◆ **What the task requires**: Retype the part of the forum thread on Google's behind-the-scenes video that starts with "For those with" and goes on through "closer study ;)".

Welcome to WebmasterWorld Guest from 54.227.101.214

Message Too Old, No Replies

Google "behind the scenes" video/slideshow

engineer Jeff Dean lectures at Uni. of Washington

     

amznVibe

5:24 pm on Mar 23, 2005 (gmt 0)

WebmasterWorld Senior Member 10+ Year Member



This is a facinating video with some details I have never heard elsewhere:
[uwtv.org...]
Produced by:University of Washington, October 21, 2004
Runtime:00:55:36
Google: A Behind-the-Scenes Look
In this program, Jeff Dean of Google describes some of these challenges, discusses applications Google has developed, and highlights systems they've built, including GFS, a large-scale distributed file system, and MapReduce, a library for automatic parallelization and distribution of large-scale computation. He also shares some interesting observations derived from Google's web data.

Brett_Tabke

6:31 pm on Mar 23, 2005 (gmt 0)

WebmasterWorld Administrator brett_tabke is a WebmasterWorld Top Contributor of All Time 10+ Year Member Top Contributors Of The Month



most excellent - thanks.

amznVibe

6:39 pm on Mar 23, 2005 (gmt 0)

WebmasterWorld Senior Member 10+ Year Member



Also check out their oldie but goodie from 2002:
[researchchannel.org...]
Google's Linux cluster currently processes over 150 million queries a day, searching a multi-terabyte web index for every query with an average response time of less than a quarter of a second, with near-100% uptime. In this discussion, Google Fellow Urs Hölzle will describe the software and hardware infrastructure that makes this performance possible, as well as provide an overview of the main problems facing a web search, software architecture, servers and compact rack hardware designs.

For those with massive bandwidth and low latency (warning: my 300k/sec cable isnt even fast enough) you can try using their ultra high quality MPEG2 stream via the IBM "VideoCharger" player which can be found here:
[www-306.ibm.com...]

These videos can be saved permanently using HiDownload, WMRecorder or similar - some of the slides are worthy of much closer study ;)

(for example in this video it is the first time I have heard of google "shards" [google.com] but maybe I just haven't been paying attention?)

Brett_Tabke

7:28 pm on Mar 23, 2005 (gmt 0)

WebmasterWorld Administrator brett_tabke is a WebmasterWorld Top Contributor of All Time 10+ Year Member Top Contributors Of The Month



Ya, shards are not new really.

This is fun too ;-)
[google.com...]

Sharper

8:04 pm on Mar 23, 2005 (gmt 0)

10+ Year Member



Just watching the video and one of his explanations caught my ear. The Google engineer confirms that PageRank is query independent, meaning that the Pagerank contribution to sorting search results doesn't take into account what terms are being searched for.

Collection entries
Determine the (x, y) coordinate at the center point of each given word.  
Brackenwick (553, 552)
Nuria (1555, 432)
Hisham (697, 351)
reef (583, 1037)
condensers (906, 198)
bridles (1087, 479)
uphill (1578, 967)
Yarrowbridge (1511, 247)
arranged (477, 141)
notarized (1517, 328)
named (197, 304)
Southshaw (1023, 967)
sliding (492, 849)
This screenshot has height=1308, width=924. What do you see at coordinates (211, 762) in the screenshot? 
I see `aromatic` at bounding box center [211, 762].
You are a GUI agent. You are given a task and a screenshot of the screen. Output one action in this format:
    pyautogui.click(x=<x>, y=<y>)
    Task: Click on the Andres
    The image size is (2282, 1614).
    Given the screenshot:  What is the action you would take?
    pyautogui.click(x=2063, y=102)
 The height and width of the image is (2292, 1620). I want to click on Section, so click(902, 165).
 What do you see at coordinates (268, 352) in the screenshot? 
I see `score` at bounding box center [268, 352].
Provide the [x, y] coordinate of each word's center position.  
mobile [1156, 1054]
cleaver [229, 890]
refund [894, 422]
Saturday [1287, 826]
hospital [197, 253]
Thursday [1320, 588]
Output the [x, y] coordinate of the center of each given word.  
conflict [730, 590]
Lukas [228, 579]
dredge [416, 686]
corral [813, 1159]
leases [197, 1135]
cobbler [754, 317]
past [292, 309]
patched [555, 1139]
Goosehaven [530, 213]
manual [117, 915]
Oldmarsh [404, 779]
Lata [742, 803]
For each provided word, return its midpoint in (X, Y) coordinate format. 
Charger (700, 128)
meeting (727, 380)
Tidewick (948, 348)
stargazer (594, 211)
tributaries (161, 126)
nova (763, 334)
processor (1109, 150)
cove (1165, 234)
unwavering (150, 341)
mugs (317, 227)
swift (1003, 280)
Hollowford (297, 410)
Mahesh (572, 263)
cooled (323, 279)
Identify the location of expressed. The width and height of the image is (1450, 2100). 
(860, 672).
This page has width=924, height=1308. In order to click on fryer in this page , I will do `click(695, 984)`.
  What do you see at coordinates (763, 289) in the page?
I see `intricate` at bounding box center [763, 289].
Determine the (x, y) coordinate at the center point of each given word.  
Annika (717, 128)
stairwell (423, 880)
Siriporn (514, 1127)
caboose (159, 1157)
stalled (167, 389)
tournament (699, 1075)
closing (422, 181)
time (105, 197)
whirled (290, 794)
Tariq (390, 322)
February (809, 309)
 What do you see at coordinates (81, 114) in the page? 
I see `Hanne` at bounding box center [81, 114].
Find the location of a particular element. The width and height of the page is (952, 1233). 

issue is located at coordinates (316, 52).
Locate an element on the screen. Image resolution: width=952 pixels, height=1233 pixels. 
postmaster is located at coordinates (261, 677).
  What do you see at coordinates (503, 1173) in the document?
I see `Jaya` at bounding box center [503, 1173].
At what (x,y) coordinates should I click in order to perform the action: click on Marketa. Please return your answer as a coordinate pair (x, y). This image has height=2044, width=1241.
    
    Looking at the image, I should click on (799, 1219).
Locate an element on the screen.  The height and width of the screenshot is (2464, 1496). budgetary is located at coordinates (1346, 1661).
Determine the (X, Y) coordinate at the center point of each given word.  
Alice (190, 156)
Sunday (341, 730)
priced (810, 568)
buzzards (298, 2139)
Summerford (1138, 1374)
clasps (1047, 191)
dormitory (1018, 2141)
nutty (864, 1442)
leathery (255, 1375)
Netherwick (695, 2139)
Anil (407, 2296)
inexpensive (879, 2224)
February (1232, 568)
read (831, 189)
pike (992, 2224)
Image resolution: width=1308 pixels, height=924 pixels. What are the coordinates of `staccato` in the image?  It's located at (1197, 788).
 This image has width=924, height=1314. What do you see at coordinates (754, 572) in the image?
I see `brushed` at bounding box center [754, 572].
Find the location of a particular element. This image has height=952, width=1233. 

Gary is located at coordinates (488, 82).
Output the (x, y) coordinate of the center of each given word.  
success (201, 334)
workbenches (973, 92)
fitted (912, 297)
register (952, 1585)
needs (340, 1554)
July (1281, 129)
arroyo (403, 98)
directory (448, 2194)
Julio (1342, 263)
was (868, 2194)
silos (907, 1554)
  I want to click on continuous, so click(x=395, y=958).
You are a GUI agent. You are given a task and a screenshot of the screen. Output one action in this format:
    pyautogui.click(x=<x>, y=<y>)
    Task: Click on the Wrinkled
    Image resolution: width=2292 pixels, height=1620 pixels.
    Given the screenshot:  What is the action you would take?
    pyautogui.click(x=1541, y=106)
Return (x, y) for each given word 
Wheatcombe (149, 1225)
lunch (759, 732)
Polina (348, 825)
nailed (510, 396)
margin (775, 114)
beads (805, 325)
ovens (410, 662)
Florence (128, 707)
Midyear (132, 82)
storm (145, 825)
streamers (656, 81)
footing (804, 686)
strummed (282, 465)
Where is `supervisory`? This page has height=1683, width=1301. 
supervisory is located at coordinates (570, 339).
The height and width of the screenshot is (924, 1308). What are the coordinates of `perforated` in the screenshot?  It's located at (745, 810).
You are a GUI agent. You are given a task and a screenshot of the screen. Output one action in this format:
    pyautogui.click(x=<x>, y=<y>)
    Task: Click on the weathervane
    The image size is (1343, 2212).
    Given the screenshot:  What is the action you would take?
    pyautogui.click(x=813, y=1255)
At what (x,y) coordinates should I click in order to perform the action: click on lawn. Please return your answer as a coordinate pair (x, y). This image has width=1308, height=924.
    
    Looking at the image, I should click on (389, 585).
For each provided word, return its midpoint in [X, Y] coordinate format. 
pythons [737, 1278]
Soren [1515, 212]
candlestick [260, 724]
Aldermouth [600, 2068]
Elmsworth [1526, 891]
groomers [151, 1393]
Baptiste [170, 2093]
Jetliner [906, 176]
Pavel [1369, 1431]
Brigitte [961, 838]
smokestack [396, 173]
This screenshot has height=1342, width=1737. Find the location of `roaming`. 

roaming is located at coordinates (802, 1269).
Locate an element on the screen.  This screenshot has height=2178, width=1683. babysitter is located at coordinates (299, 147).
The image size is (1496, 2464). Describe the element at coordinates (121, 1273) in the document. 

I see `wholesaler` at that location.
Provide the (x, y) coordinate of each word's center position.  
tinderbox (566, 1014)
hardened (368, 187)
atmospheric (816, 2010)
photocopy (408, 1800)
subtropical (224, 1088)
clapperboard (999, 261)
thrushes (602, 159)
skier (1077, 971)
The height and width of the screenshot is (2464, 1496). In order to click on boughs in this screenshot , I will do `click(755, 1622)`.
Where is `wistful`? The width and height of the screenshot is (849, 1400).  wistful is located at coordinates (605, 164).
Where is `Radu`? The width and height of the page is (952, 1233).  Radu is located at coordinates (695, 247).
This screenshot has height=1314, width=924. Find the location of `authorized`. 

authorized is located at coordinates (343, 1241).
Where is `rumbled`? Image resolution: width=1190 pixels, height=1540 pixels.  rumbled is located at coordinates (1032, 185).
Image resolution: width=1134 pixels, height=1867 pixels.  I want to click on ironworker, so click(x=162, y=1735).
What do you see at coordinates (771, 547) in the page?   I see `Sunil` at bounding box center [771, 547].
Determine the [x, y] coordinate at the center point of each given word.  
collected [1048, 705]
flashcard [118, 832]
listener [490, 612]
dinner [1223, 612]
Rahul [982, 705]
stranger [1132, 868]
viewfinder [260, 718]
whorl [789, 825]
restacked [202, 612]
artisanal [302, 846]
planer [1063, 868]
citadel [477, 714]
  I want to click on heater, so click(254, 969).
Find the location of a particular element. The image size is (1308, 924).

◆ **Solution to this problem**:
For those with massive bandwidth and low latency (warning: my 300k/sec cable isnt even fast enough) you can try using their ultra high quality MPEG2 stream via the IBM "VideoCharger" player which can be found here:
[www-306.ibm.com...]

These videos can be saved permanently using HiDownload, WMRecorder or similar - some of the slides are worthy of much closer study ;)